Et ce que j’encourage les patientes à faire, c’est d’avoir une activité physique, trouver quelque chose qui va les détendre. Ça peut être de la natation, ça peut être du yoga, de la marche, en tout cas retrouver une hygiène de vie globale, une qualité de vie, qui va leur permettre de mieux tolérer ces symptômes et non seulement donc de mieux tolérer, mais également d’avoir une meilleure qualité de vie, car un des symptômes principaux du SOPK c’est vraiment une altération de la qualité de la vie.

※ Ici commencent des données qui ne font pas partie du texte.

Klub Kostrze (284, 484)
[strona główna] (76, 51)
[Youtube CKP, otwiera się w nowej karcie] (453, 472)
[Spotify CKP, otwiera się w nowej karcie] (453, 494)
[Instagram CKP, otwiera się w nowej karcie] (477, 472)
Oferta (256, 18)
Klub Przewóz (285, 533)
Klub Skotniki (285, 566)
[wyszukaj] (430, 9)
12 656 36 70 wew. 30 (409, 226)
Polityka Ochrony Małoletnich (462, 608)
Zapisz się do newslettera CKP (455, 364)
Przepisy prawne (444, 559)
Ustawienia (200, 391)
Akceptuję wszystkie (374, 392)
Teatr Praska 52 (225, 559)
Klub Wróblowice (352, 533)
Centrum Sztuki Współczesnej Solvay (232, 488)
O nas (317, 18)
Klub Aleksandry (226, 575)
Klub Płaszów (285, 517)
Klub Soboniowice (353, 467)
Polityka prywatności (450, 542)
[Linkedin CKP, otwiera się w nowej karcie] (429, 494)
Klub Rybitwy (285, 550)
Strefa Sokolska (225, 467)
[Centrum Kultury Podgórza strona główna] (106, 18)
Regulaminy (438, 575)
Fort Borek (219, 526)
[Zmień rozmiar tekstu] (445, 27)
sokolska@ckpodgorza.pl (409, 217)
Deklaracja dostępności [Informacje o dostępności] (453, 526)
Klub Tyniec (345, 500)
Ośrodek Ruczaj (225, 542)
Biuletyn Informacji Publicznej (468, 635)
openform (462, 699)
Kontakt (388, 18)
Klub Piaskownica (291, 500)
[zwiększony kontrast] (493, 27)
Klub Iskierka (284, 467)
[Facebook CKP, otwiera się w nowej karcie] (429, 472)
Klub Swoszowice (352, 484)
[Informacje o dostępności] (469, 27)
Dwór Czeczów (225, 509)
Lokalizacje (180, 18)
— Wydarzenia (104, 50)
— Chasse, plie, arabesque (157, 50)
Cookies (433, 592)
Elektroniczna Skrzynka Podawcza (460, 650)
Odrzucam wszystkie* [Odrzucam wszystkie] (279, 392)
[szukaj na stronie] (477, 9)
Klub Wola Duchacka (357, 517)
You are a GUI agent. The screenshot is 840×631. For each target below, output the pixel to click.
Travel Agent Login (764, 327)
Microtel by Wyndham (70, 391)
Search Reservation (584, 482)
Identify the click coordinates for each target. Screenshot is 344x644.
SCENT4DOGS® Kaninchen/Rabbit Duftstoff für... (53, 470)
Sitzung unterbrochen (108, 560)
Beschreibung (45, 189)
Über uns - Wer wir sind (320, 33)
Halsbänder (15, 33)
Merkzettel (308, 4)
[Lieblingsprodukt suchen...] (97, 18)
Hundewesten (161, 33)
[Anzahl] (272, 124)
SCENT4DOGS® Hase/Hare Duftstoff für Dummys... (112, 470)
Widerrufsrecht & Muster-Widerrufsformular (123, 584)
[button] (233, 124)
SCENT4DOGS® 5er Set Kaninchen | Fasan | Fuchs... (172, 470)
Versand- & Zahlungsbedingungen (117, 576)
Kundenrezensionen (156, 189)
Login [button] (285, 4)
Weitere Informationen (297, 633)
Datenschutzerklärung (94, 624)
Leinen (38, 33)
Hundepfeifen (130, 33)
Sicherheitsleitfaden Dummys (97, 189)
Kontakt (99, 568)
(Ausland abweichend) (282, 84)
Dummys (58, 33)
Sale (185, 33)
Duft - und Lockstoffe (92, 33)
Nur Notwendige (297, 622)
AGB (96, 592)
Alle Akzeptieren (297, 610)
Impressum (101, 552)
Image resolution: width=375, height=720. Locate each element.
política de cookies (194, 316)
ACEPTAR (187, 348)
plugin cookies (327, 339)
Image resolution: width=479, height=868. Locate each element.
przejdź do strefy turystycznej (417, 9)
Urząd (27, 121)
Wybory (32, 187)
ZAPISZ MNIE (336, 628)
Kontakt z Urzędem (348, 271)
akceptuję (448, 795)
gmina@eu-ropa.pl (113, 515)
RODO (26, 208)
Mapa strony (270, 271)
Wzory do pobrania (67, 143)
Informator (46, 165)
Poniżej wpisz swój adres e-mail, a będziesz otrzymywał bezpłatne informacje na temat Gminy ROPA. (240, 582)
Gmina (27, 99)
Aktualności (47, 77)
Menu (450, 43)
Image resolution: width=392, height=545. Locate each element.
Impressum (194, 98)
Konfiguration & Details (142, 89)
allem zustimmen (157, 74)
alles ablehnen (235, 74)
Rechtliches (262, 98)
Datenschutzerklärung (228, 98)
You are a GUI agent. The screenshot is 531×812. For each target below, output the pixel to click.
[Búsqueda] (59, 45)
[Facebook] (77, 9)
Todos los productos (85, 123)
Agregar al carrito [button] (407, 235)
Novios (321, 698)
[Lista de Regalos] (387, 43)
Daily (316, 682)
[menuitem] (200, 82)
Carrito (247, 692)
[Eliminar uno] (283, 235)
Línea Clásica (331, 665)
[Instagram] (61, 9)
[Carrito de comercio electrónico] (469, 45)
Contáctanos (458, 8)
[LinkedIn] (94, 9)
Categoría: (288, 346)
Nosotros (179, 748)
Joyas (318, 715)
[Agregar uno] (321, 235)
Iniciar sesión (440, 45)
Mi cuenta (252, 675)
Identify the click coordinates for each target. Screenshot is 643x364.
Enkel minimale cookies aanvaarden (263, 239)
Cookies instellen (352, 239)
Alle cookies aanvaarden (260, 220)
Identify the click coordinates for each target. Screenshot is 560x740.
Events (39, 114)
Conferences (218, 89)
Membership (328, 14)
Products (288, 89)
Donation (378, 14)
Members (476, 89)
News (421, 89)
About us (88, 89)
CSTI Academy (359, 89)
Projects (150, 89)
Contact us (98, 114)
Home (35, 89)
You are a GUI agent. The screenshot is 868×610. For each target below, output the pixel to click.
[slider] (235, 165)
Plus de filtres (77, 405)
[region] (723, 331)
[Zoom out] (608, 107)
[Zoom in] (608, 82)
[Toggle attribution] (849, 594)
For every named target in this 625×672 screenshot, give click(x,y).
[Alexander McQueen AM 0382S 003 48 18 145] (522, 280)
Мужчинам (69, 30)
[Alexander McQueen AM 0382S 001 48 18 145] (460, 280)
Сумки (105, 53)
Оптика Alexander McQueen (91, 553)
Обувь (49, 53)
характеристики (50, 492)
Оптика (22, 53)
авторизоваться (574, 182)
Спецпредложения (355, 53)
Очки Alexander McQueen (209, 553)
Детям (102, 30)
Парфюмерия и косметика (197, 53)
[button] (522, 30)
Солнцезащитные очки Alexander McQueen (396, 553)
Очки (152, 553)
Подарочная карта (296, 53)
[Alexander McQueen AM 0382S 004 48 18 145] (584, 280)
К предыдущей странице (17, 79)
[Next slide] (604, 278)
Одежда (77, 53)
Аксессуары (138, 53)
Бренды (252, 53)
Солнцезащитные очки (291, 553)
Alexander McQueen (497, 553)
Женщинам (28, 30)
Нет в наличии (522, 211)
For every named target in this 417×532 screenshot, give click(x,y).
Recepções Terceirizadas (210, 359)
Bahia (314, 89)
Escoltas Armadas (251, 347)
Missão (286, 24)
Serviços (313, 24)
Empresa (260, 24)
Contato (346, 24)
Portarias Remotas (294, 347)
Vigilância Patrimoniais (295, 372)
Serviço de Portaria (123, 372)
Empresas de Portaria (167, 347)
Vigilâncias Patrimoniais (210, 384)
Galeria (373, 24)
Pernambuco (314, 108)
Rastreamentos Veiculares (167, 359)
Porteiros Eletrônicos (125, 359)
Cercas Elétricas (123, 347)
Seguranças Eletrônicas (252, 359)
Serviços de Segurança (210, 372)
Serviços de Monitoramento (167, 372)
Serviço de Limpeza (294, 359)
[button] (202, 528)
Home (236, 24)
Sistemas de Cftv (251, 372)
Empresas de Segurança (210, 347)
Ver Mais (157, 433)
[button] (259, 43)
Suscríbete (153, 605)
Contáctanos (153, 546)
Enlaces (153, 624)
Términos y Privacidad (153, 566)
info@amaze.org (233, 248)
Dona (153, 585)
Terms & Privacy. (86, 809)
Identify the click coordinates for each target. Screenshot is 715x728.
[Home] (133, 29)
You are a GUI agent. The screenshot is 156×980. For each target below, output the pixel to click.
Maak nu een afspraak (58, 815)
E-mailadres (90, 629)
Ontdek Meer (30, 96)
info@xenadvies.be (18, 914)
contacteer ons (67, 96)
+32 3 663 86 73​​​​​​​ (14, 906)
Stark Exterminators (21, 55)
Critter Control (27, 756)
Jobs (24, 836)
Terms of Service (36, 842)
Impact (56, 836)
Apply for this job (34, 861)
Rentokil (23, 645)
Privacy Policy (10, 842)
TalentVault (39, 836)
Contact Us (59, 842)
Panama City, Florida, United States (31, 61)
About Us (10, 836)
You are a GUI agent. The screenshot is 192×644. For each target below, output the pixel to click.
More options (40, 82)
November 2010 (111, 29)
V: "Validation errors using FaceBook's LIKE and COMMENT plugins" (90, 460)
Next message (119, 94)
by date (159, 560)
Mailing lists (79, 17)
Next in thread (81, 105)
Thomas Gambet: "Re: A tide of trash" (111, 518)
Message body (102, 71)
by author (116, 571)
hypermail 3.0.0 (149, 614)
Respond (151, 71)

À ce jour, on n’a pas retrouvé réellement de gène responsable du SOPK. Donc finalement, on sait qu’on va retrouver dans des familles, une tendance à faire un peu plus de syndrome des ovaires polykystiques, par exemple, on va souvent retrouver une patiente qui va nous dire ma mère a fait du SOPK, ou ma grande sœur a un SOPK, mais sans pouvoir identifier réellement un gène. 

[…] Le rôle de la génétique chez les patientes dont on sait que la maman a un SOPK, ou que la grande sœur a un SOPK, je vais encourager plus facilement à entretenir une hygiène de vie satisfaisante, sans jamais pouvoir prévenir à 100 % le SOPK, mais en tout cas en permettant de diminuer drastiquement la symptomatologie du SOPK.

Les gynécologues ne sont pas les seuls à pouvoir diagnostiquer le SOPK. Théoriquement, tous les professionnels de santé qui savent ce qu’est la pathologie du SOPK, devraient être aptes à diagnostiquer cette pathologie. 

Je vais bien sûr citer les sages-femmes en premier lieu, qui sont souvent un rempart mais d’une efficacité extrême pour les patientes qui cherchent vraiment une confiance et qui veulent rencontrer un professionnel de santé. 

Donc on peut avoir les sages-femmes, les gynécologues, les endocrinologues, parce que le SOPK c’est aussi une maladie endocrinologique, et bien sûr, on remercie aussi les médecins généralistes qui se sensibilisent de plus en plus à ce type de pathologie, qui vont pouvoir permettre soit dans un premier temps de prescrire les examens qui vont permettre de faire le diagnostic, soit s’ils ne sont pas sûrs des examens à prescrire, ils peuvent tout à fait nous référer ces patientes là, pour qu’on puisse établir un diagnostic précis.

Les complications principales du SOPK, pour moi, ce n’est pas moi qui les rencontre. Ce sont les patientes qui rencontrent ces difficultés, parce que moi c’est assez facile finalement, je vois des patientes qui ont un SOPK quasiment tous les jours en consultation. 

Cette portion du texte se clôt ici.